A common use of CMMs is in manufacturing and assembly processes to test a part or assembly against the design intent. The measured points can be used to verify the distance between features. They can also be used to construct geometric features such as cylinders and planes for GD&T so that aspects like roundness, flatness, and perpendicularity can be assessed.

== Technical facts ==

=== Parts ===
Coordinate-measuring machines include three main components:
- The main structure includes three axes of motion. The material used to construct the moving frame has varied over the years. Granite and steel were used in the early CMMs. Today all the major CMM manufacturers build frames from materials like granite, aluminum alloy or some derivative, and ceramic to increase the stiffness of the Z axis for scanning applications. Few CMM builders today still manufacture granite-frame CMMs due to market requirements for improved metrology dynamics and increasing trends to install CMMs outside of the quality lab. The increasing trend towards scanning also requires the CMM's Z axis to be stiffer, and new materials have been introduced such as black granite, ceramic, and silicon carbide.
- A probing system.
- A data collection and reduction system — this typically includes a machine controller, desktop computer, and application software.

=== Availability ===
These machines are available as stationary or portable.

=== Accuracy ===
The accuracy of coordinate measurement machines is typically given as an uncertainty factor as a function over distance. For a CMM using a touch probe, this relates to the repeatability of the probe and the accuracy of the linear scales. Typical probe repeatability can result in measurements within one micron or 0.00005 inch (half a ten thousandth) over the entire measurement volume. For 3, 3+2, and 5 axis machines, probes are routinely calibrated using traceable standards and the machine movement is verified using gauges to ensure accuracy.

== Specific parts ==

=== Machine body ===
The first CMM was developed by the Ferranti Company of Scotland in the 1950s as the result of a direct need to measure precision components in their military products, although this machine only had 2 axes. The first 3-axis models began appearing in the 1960s (made by DEA of Italy and LK of the UK), and computer control debuted in the early 1970s, but the first working CMM was developed and put on sale by Browne & Sharpe in Melbourne, England. Leitz Germany subsequently produced a fixed machine structure with moving table.

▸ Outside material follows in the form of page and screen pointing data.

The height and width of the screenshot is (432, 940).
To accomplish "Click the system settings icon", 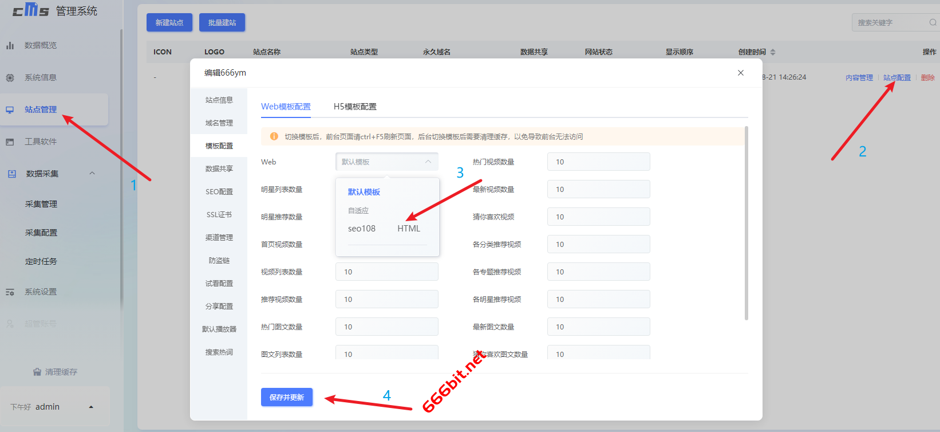I will (x=10, y=292).
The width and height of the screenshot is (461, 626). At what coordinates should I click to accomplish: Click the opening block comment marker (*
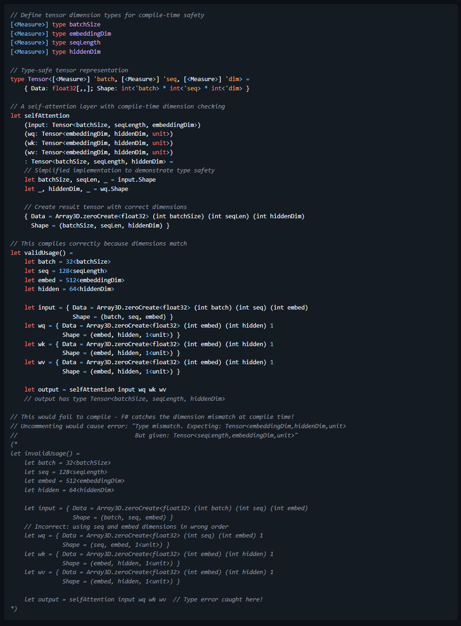14,444
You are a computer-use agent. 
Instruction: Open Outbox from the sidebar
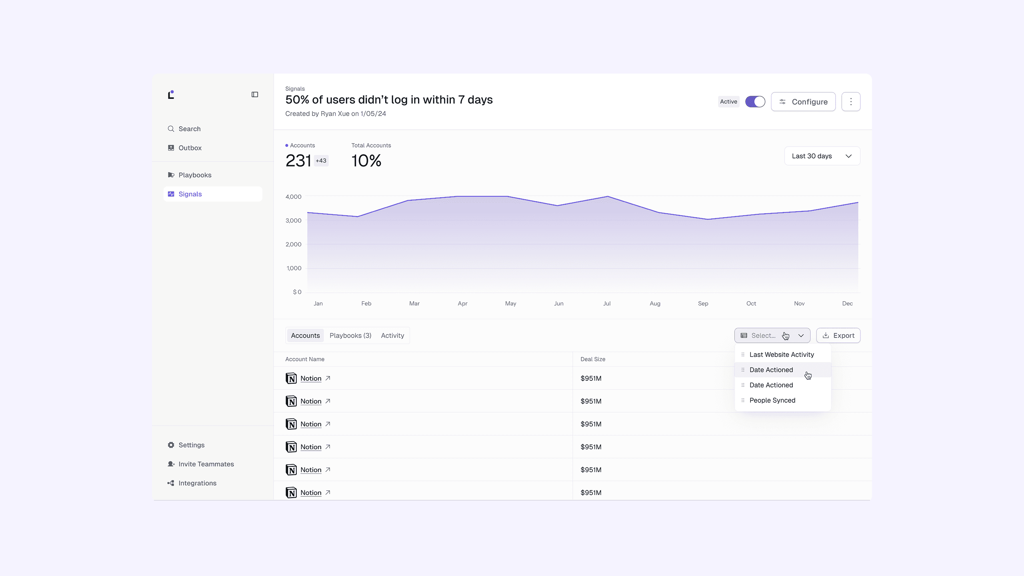(190, 148)
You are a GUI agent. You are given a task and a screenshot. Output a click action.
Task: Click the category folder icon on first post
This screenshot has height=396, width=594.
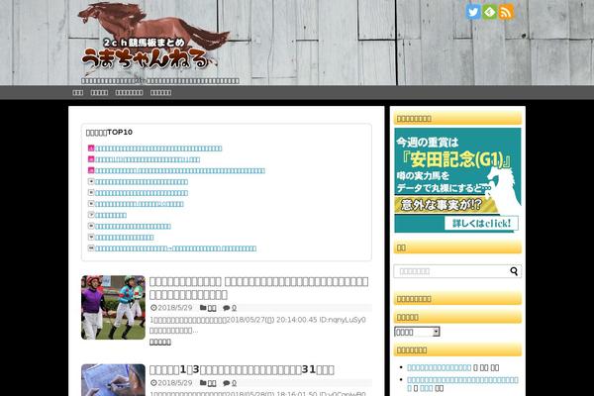pos(200,308)
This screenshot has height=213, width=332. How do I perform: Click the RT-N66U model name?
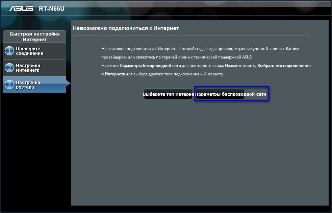tap(51, 9)
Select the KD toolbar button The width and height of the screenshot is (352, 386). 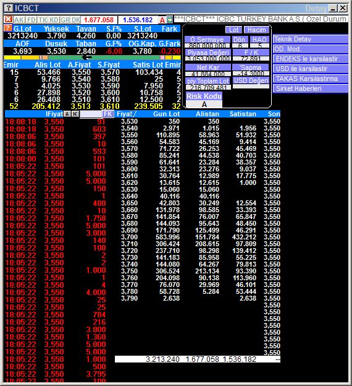click(54, 20)
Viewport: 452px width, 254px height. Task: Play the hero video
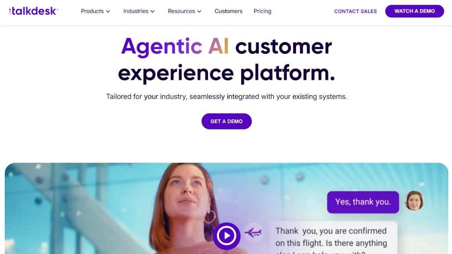click(227, 236)
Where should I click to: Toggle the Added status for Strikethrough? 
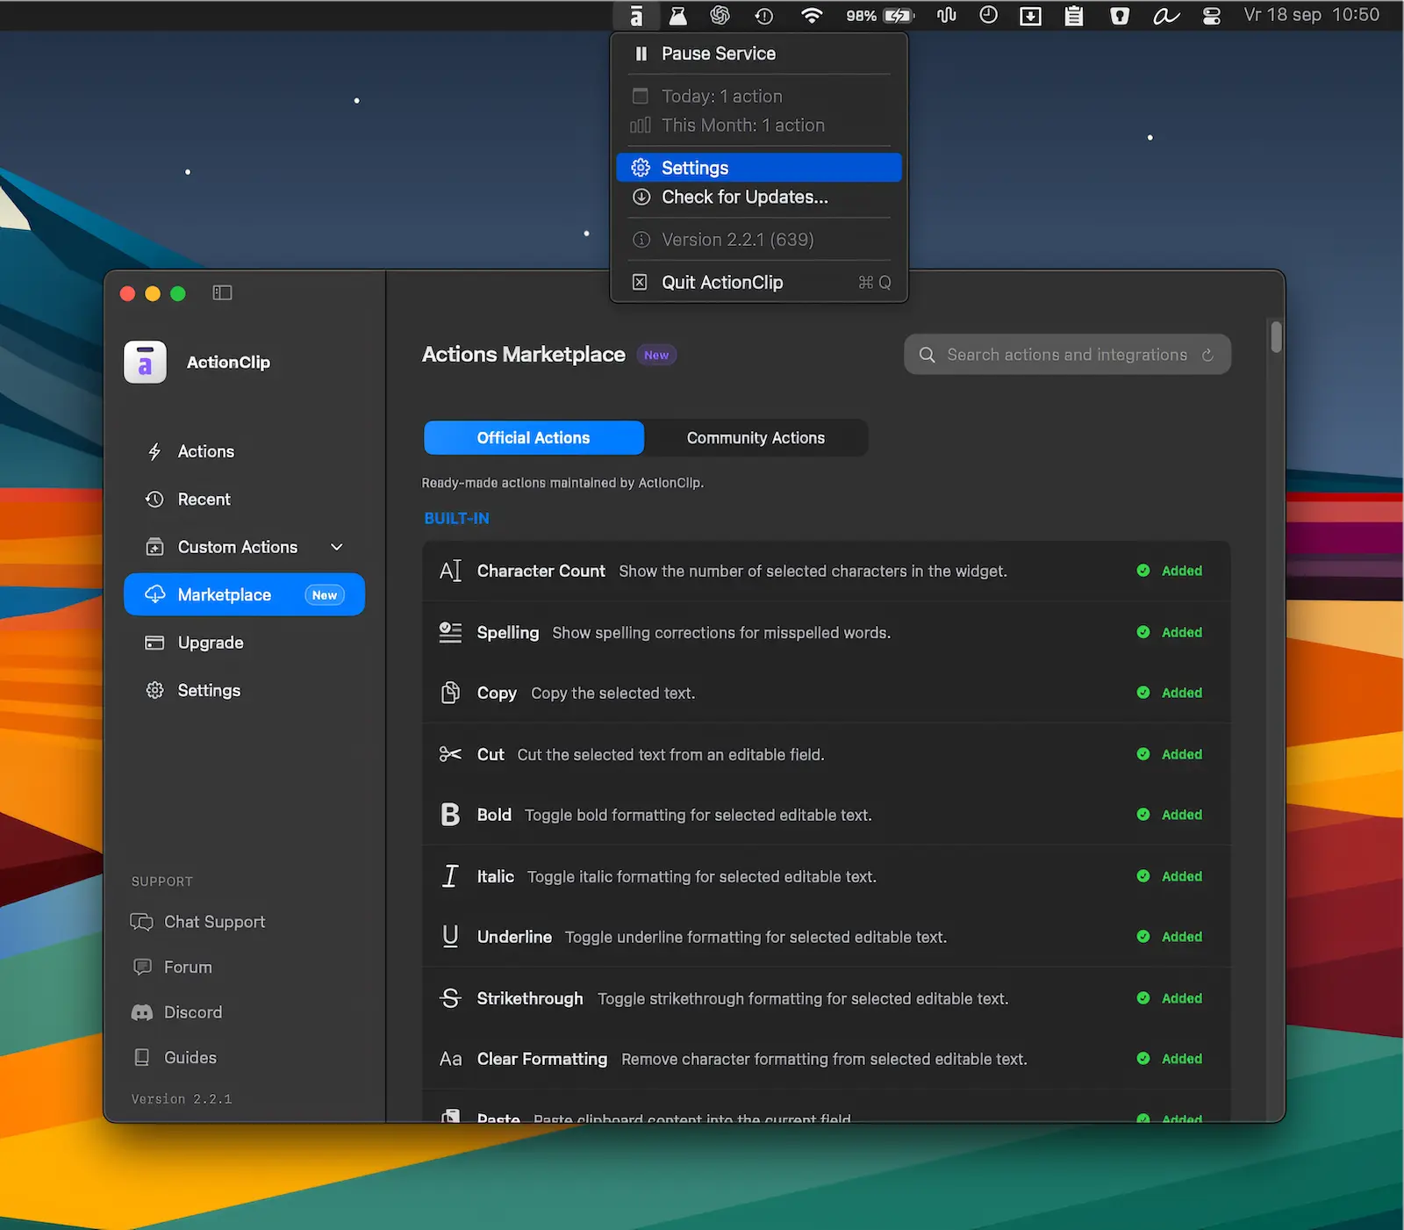pos(1170,998)
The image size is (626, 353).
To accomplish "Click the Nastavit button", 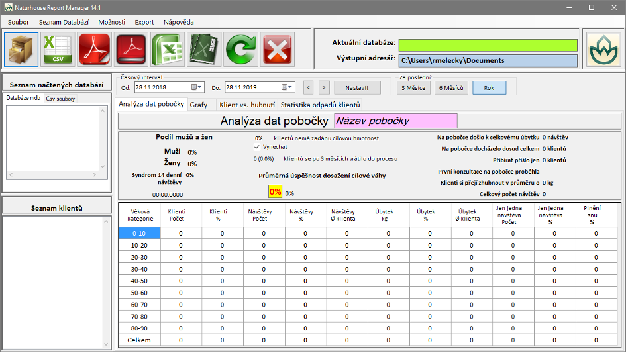I will point(357,87).
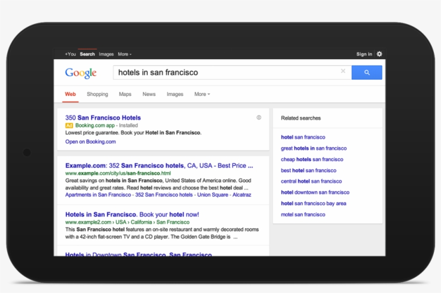
Task: Open the settings gear icon
Action: coord(379,54)
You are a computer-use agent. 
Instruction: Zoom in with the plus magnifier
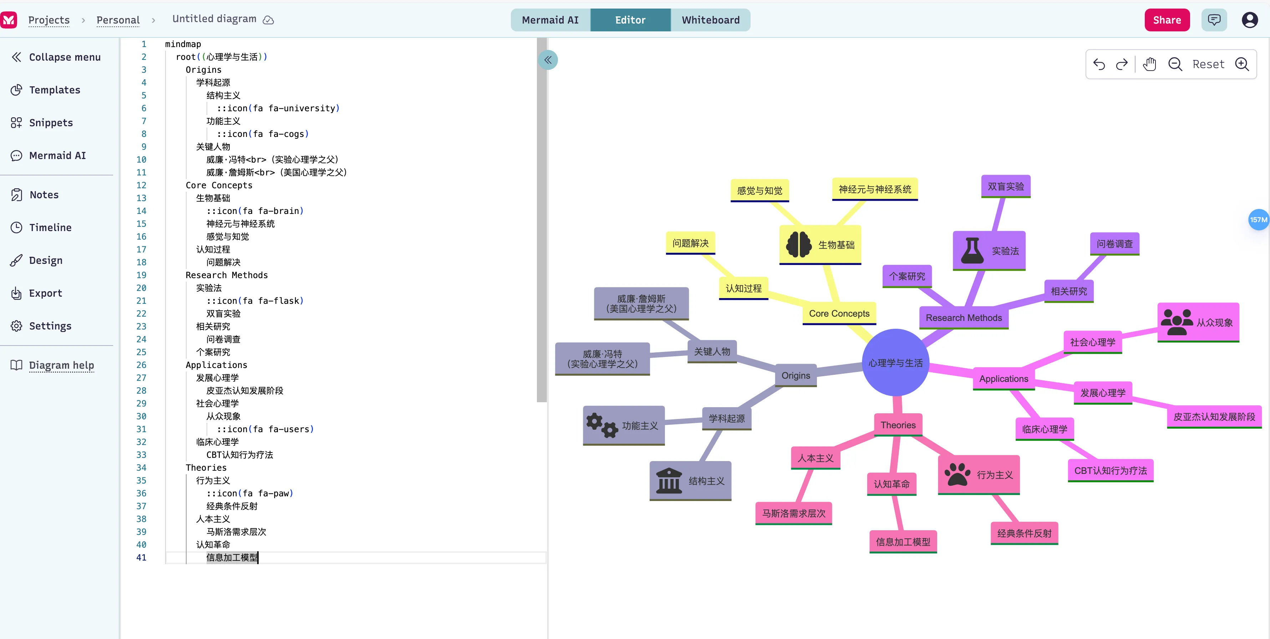(x=1241, y=64)
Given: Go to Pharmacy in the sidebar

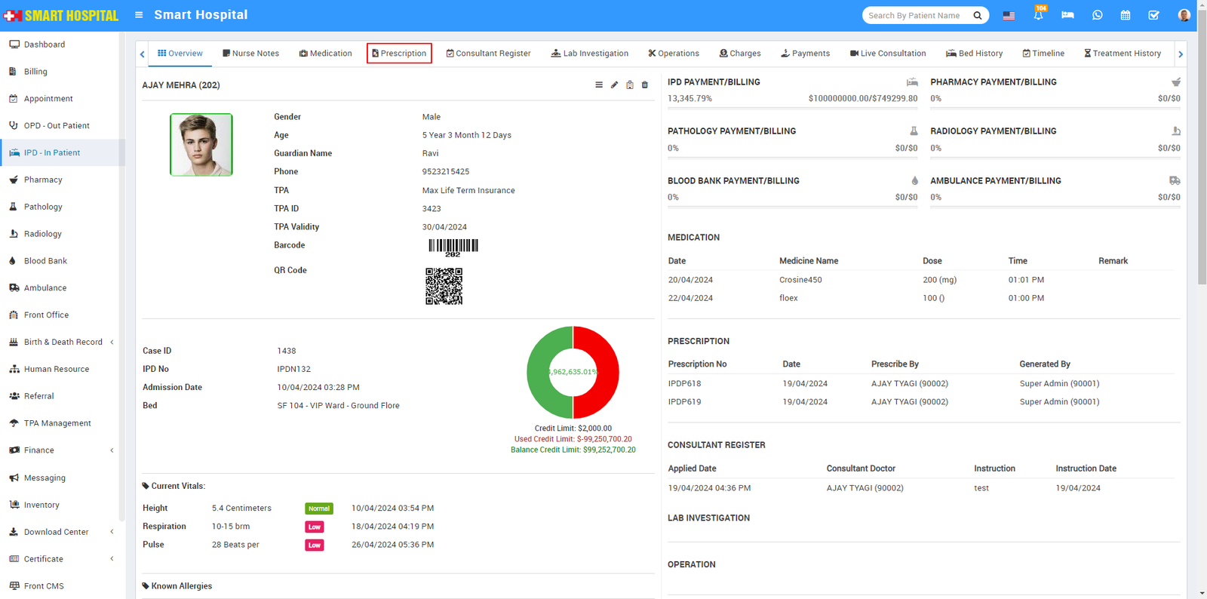Looking at the screenshot, I should click(43, 180).
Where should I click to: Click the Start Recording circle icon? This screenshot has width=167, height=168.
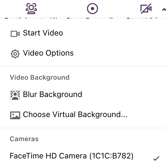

In modern machines, the gantry-type superstructure has two legs and is often called a bridge. This moves freely along the granite table with one leg (often referred to as the inside leg) following a guide rail attached to one side of the granite table. The opposite leg (often outside leg) simply rests on the granite table following the vertical surface contour. Air bearings are the chosen method for ensuring friction-free travel. In these, compressed air is forced through a series of very small holes in a flat bearing surface to provide a smooth-but-controlled air cushion on which the CMM can move in a nearly frictionless manner which can be compensated for through software. The movement of the bridge or gantry along the granite table forms one axis of the XY plane. The bridge of the gantry contains a carriage which traverses between the inside and outside legs and forms the other horizontal axis. The third axis of movement (Z axis) is provided by the addition of a vertical quill or spindle which moves up and down through the center of the carriage. The touch probe forms the sensing device on the end of the quill. The movement of the X, Y, and Z axes fully describes the measuring envelope. Optional rotary tables can be used to enhance the approachability of the measuring probe to complicated workpieces. The rotary table as a fourth drive axis does not enhance the measuring dimensions, which remain 3D, but it does provide a degree of flexibility. Some touch probes are themselves powered rotary devices with the probe tip able to swivel vertically through more than 180° and through a full 360° rotation.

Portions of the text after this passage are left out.